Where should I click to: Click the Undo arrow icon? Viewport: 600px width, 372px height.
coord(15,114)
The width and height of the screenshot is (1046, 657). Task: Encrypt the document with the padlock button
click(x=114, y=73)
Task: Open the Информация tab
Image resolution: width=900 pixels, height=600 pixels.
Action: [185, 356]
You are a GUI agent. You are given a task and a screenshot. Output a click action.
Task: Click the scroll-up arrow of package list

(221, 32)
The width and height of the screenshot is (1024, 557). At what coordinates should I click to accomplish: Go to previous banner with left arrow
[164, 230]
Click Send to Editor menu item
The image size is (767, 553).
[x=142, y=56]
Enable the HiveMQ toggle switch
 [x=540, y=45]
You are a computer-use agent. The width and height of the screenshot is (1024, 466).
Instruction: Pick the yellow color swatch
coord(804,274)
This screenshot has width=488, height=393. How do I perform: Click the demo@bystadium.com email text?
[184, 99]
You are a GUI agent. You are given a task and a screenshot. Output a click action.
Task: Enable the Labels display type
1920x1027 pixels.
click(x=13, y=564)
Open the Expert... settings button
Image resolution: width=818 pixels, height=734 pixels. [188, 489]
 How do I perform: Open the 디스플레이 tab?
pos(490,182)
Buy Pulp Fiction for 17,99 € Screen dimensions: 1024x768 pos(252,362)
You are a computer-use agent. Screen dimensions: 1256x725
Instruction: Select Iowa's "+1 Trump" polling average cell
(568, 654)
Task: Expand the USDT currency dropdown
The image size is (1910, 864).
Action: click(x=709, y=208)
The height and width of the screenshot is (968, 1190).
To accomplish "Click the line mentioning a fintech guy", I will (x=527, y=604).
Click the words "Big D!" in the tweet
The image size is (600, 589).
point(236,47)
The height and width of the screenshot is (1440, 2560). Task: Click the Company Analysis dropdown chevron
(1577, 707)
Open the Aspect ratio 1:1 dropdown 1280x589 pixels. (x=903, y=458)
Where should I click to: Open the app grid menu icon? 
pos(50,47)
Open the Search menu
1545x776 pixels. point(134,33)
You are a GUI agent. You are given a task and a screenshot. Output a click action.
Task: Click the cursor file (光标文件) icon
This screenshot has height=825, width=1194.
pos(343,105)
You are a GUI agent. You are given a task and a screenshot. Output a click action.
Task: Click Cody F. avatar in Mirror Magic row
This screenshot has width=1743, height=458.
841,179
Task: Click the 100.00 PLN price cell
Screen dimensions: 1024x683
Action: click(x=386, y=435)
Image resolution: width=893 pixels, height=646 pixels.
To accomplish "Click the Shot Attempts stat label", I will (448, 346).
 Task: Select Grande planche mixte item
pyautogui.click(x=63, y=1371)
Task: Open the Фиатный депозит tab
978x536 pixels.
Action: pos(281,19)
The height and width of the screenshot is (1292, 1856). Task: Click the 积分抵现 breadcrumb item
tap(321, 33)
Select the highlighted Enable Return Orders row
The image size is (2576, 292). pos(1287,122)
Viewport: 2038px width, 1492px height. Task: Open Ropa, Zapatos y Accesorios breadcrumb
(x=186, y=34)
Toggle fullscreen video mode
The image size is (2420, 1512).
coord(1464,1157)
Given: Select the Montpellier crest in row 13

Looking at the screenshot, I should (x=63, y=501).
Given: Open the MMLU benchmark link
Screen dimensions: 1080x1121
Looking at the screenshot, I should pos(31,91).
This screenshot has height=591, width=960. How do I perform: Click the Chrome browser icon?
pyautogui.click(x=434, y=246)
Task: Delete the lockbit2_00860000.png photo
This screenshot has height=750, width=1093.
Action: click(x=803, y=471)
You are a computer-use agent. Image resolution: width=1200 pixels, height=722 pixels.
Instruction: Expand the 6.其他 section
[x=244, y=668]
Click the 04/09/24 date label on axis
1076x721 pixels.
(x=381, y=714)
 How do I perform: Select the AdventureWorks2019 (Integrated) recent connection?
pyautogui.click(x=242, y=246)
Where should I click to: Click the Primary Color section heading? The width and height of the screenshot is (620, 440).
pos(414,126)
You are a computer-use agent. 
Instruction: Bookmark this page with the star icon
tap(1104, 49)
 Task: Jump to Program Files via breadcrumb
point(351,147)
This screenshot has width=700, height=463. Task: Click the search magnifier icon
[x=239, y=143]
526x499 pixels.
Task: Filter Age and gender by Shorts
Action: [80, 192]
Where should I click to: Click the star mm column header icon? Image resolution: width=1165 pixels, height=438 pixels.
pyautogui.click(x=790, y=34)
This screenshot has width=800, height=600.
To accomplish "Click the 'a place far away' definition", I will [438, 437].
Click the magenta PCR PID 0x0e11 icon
● ● ● ●
__What to produce__
Whenever a line above includes the string "will", copy it.

__Response__
To accomplish "Click the line mentioning a fintech guy", I will (x=527, y=604).
To accomplish "Click the Shot Attempts stat label", I will (448, 346).
To accomplish "Click the 'a place far away' definition", I will [438, 437].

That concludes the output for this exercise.